E820h supersedes what is returned from these older interfaces. This
allows the BIOS to return whatever information it wishes to for
compatibility reasons.
Input:
@multitable @columnfractions .15 .25 .6
@item @code{EAX} @tab Function Code @tab E820h
@item @code{EBX} @tab Continuation @tab Contains the @dfn{continuation
value} to get the next run of physical memory. This is the value
returned by a previous call to this routine. If this is the first call,
@code{EBX} must contain zero.
@item @code{ES:DI} @tab Buffer Pointer @tab Pointer to an Address Range
Descriptor structure which the BIOS is to fill in.
@item @code{ECX} @tab Buffer Size @tab The length in bytes of the
structure passed to the BIOS. The BIOS will fill in at most @code{ECX}
bytes of the structure or however much of the structure the BIOS
implements. The minimum size which must be supported by both the BIOS
and the caller is 20 bytes. Future implementations may extend this
structure.
@item @code{EDX} @tab Signature @tab @samp{SMAP} - Used by the BIOS to
verify the caller is requesting the system map information to be
returned in @code{ES:DI}.
@end multitable
Output:
@multitable @columnfractions 0.15 0.25 0.6
@item @code{CF} @tab Carry Flag @tab Non-Carry - indicates no error
@item @code{EAX} @tab Signature @tab @samp{SMAP} - Signature to verify
correct BIOS revision.
@item @code{ES:DI} @tab Buffer Pointer @tab Returned Address Range
Descriptor pointer. Same value as on input.
@item @code{ECX} @tab Buffer Size @tab Number of bytes returned by the
BIOS in the address range descriptor. The minimum size structure
returned by the BIOS is 20 bytes.
@item @code{EBX} @tab Continuation @tab Contains the continuation value
to get the next address descriptor.
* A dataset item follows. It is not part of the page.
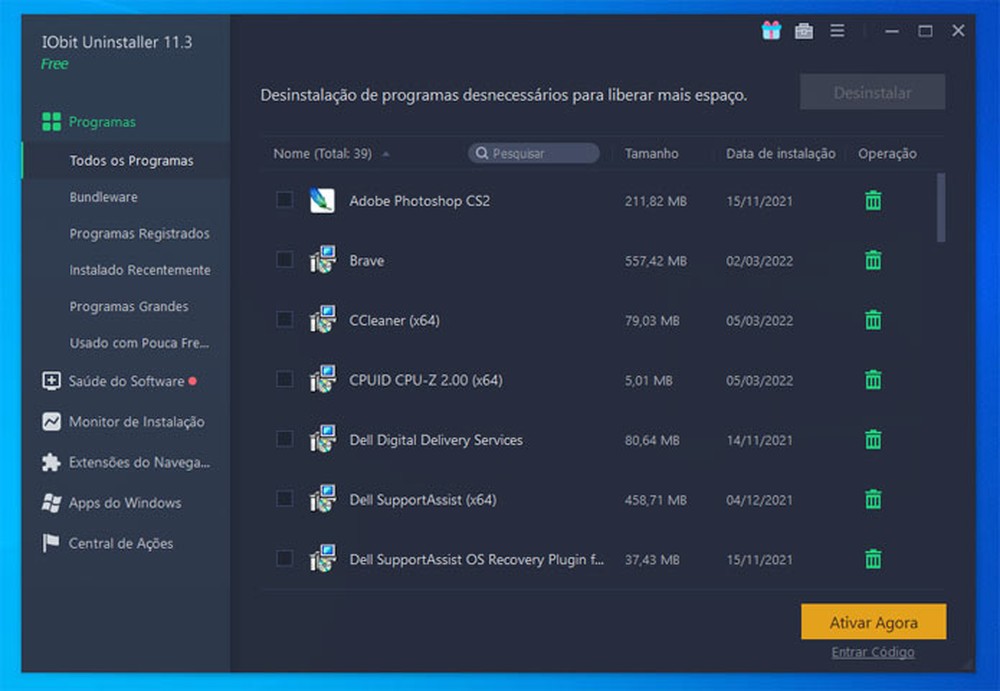Image resolution: width=1000 pixels, height=691 pixels.
Task: Open the toolbox briefcase icon
Action: coord(804,31)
The actual significance of the
continuation value is up to the discretion of the BIOS. The caller must
pass the continuation value unchanged as input to the next iteration of
the E820h call in order to get the next Address Range Descriptor. A
return value of zero means that this is the last descriptor. Note that
the BIOS indicate that the last valid descriptor has been returned by
either returning a zero as the continuation value, or by returning
carry.
@end multitable
The Address Range Descriptor Structure is:
@multitable @columnfractions 0.25 0.3 0.45
@item Offset in Bytes @tab Name @tab Description
@item 0 @tab @dfn{BaseAddrLow} @tab Low 32 Bits of Base Address
@item 4 @tab @dfn{BaseAddrHigh} @tab High 32 Bits of Base Address
@item 8 @tab @dfn{LengthLow} @tab Low 32 Bits of Length in Bytes
@item 12 @tab @dfn{LengthHigh} @tab High 32 Bits of Length in Bytes
@item 16 @tab @dfn{Type} @tab Address type of this range
@end multitable
The @dfn{BaseAddrLow} and @dfn{BaseAddrHigh} together are the 64 bit
@dfn{BaseAddress} of this range. The @dfn{BaseAddress} is the physical
address of the start of the range being specified.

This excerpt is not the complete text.